A piece of equipment of this price class should be accompanied, at a minimum, by a warranty sheet and an instructions sheet. None was provided, and I found none to download. Also in this case, AmScope's quality control seems to have failed. Hopefully the eBay receipt will be a sufficient proof of purchase if mine needs service under warranty. Don't forget to save a hard-copy of this receipt, because after a few months or years eBay deletes your purchase history.

Second-hand LED illuminators from reputable makers like Nikon and Olympus are beginning to appear on eBay for roughly the same price as a new AmScope LED illuminator, and could be a better choice for private purchases, in spite of lacking a warranty. These illuminators are generally much richer in features, e.g. built-in serial ports for remote control and monitoring, better cooling, alarms for faulty fans, and foolproof protection against overheating.

The bigger picture

I guess by now no one who commissions equipment from China factories has escaped noticing that the large majority of China-based sellers and producers play bait-and-switch games with their customers in western countries, unload onto the buyer merchandise of worse and worse quality after an initial production of well-made articles (a practice known as "quality fade"), and divert a substantial portion of their production of branded, patented and copyrighted merchandise to "backstreet" sales channels that bypass the intellectual property rights of the foreign companies that originally commissioned the production of these goods. A different but related problem is the unbound greeed frequently displayed by Chinese sellers of second-hand technological items, who advertise used items at prices higher than the retail prices of the same items in new condition from American and European OEM sellers.
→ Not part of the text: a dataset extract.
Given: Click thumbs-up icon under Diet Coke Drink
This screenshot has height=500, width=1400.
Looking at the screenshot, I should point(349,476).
The LED illuminator reviewed here seems to be a typical example of the practice of quality fade, albeit not the worst such example. As for myself, for many years I used to directly purchase items from China on a weekly basis, but stopped about four years ago, in part because of these problems, and in part for unrelated reasons. I now purchase from EU-based sellers whenever possible (including the items made in China that I originally used to buy direct from Chinese sellers), or occasionally from UK or US sellers in spite of their much higher shipment and import fees into the EU. At least I have recourse if the items are defective or their descriptions online are not faithful, and in this way I am also supporting, in my small way, the internal EU market and its resellers.
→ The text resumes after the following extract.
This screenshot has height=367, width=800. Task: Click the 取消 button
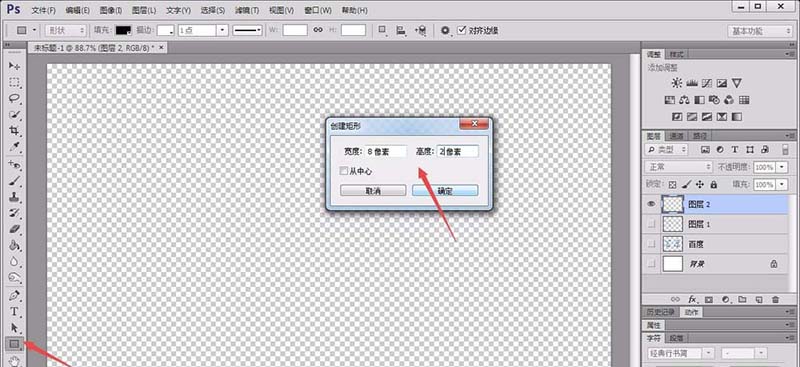coord(373,190)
I will not discuss in detail these ever-worsening problems with Chinese manufacturers and sellers, or their roots. They are neither a new phenomenon (I encountered the very same mentality among ethnic Chinese businesspeople in the Philippines in the 1990s), nor exclusive of Chinese businesses (the same principles are espoused or implied e.g. by many American businesspeople). This mentality thrives whenever and wherever the social fabric permits it, and/or protection of buyers by the law is insufficient or unenforced. I simply offer the following selected resources for reading. Many more are available online.

Summary

As a whole, this illuminator externally looks neat, but its interior shows signs of cost cuts, scaled-down use of components after the initial design, and cut corners in production. Cheap and improvised mechanical fixtures, cables soldered to PCB tracks or to the legs of its components, and rough and dirty edges of internal metal parts add to the general impression of indifference toward quality technical solutions.

This illuminator so far seems to deliver much of its nominal specifications, except for an uneven adjustment of brightness, and a high temperature of the external base of the light guide. It is backed by an AmScope guarantee, which cannot be said of direct purchases of no-brand items from China. If it survives years of normal use, it may be regarded as a reasonable purchase for home and educational use.